The American Revolution, also known as the American War of Independence rose from growing tensions between residents of Great Britain’s 13 North American colonies and the colonial government, which represented the British crown. This revolution lasted from 1775- 1783. By June 1776, with the Revolutionary War in full swing, a growing majority of the colonists had come to favor independence from Britain. And on 4th July, 1776 the Continental Congress called for states to form their own governments and a five-man committee was assigned to draft a declaration. The five men committee included Franklin, John Adams and Jefferson.
Eventually 4th of July came to be celebrated as the Independence Day of America, with great pomp all over the country. In 1777, thirteen gunshots were fired in salute, once at sunrise and again at sunset, on July 4 in Bristol, Rhode Island. Ships were decked with red, blue and white colors. In 1938, Congress changed Independence Day to a paid federal holiday.
4th of July has always been celebrated with immense enthusiasm and splendor. The festivities range from fireworks, parades and concerts to more casual family gatherings and barbecues.
The early celebrations of 4th of July during 1777, included concerts, bonfires, parades and the firing of cannons and muskets usually accompanied the first public readings of the Declaration of Independence.
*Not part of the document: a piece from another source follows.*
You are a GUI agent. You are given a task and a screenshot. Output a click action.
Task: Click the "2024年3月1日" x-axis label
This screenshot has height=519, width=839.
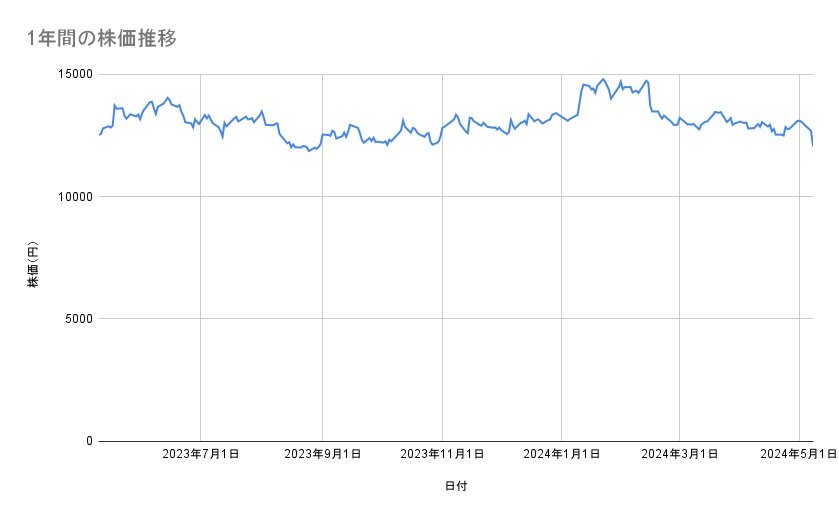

After the Revolutionary War, Americans continued to observe Independence Day every year, in celebrations that allowed the new nation’s emerging political leaders to address citizens and create a feeling of unity.
However, over the years, the political importance of the holiday declined, but Independence Day remained an important national holiday and a symbol of patriotism. Fourth of July has become a major focus of leisure activities and a common occasion for family get-togethers, often involving fireworks and outdoor barbecues. The most common symbol of the holiday is the American flag.